Page 4 of 6

Posted: Tue Feb 28, 2012 9:32 pm
by infiniteneslives
bunnyboy wrote:Designing for USB power might be a good idea anyways. That way you could do power on tests without losing the SRAM/CPLD contents.
Yeah it's set up to run on either NES or USB power and seamlessly switch between the two. So you don't need the NES to be on to program it and you don't need it to be plugged into USB to play on the console. But like you're saying you can leave it plugged into USB the entire time so you won't loose power/memory contents after shutting off the console. In the event that a clone doesn't supply 3.5V or more you'd always need USB power supplied.

Also we've got a battery on board that can be used to power WRAM, PRG RAM, or CHR RAM as desired. If you stored something in the CPLD's RAM you'd lose it though, but there is flash in the CPLD one could use. The CPLD user flash would be nifty for saving game data without use of a battery or external non-volatile memory.
drk421 wrote:Hmmm, what about hooking up a bluetooth spp module to transfer data?
I probably won't implement it myself, I find it hard to beat the speed, reliability, and compatibility of a USB cable. But the good news is, I left the serial pins available on the mcu with solder contacts on the board. So in the spirit of the project one could take this as a base to easily add something like that and DEVELOP your own BT interface for the cartridge :)

Posted: Wed Feb 29, 2012 6:35 am
by tepples
Anything that can be a USB host can be a Bluetooth host. In fact, that's how the Wii console connects to its remote: through a built-in USB Bluetooth adapter. Is this USB chipset OTG (cable-selected host or client) or client-only?

Posted: Wed Feb 29, 2012 7:15 am
by infiniteneslives
tepples wrote:Is this USB chipset OTG (cable-selected host or client) or client-only?
I never really thought about someone wanting to use it as a host...
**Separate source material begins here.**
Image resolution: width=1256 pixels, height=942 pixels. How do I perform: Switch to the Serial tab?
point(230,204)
No it's not OTG, just client only. I'm using V-USB, and I'm pretty sure there is nothing available with it that allows it to act as a host. Another option was LUFA, I'm not sure if hosting is possible with that or not. I don't have any USB specific hardware aside from the AVR mcu and a couple resistors. I've never looked into the possibility of hosting but my guess is you'd have to add hardware or write your own USB host code to do it.

Did you have something specific in mind?

I'm guessing using it for peripherals such as a keyboard/mouse or something? Simple items like that would probably be easier and no hardware (aside from a socket/cable) if you used serial that's already built into the mcu.
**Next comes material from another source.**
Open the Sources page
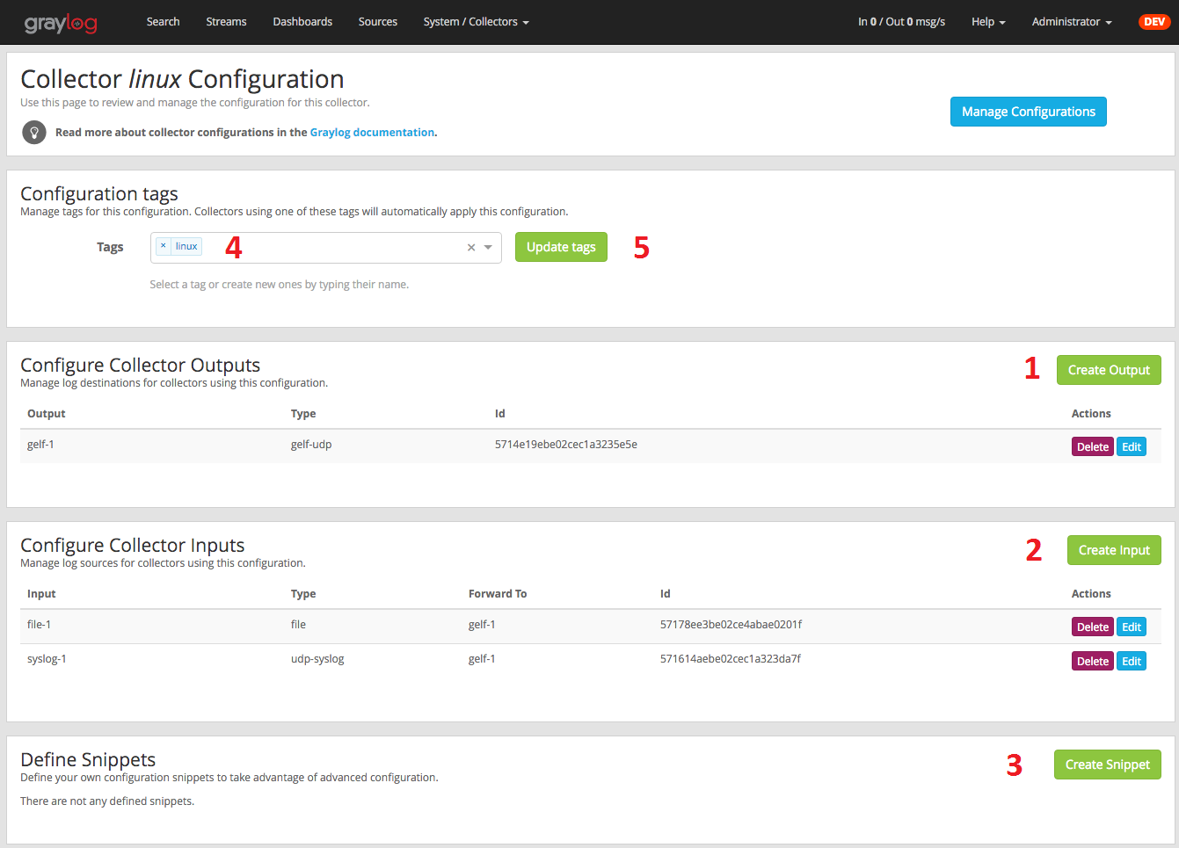Image resolution: width=1179 pixels, height=848 pixels. click(x=377, y=22)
If one wanted to make it a host for data storage for something like a flash drive, the easier/nicer option would be an SD card slot. There are tools already out there for getting an SD card on a AVR, it would then just need to be connected to the SPI bus on the cart and maybe 1-2 of the free pins on the mcu.

Aside from that adding the BT card might add some hosting capabilities. But that one at least is still slower than USB which should beat it out in data transfer speed by 2-3 times.

Posted: Thu Mar 01, 2012 2:36 am
by Karatorian
Nice looking piece of kit you've got there. I'm looking forward to this entering production.
infiniteneslives wrote:Also everything is open source and I hope to have tutorials and stuff on how to modify or create mappers making it a useful tool that doesn't need to be reverse engineered to make full use of for mapper and game development.
This is the number one draw for me. I've come up with a few different ideas for new mappers and it would be nice to have a platform to prototype them on. (That and I'm a pretty big fan of open source. Not quite a zealot, but definitely convinced of the benefits.) Most of my ideas could be build out of a handful of discrete chips or a small programmable device, so they'd be cheap to make carts of later.
It has 10bit of distributed SRAM that can be configured as dual port without adding much more logic.
I'm assuming that's a typo. Ten bits!? How much RAM does it actually have? Dual ported RAM gives me all kinds of crazy ideas. (But those ideas require a lot of it...)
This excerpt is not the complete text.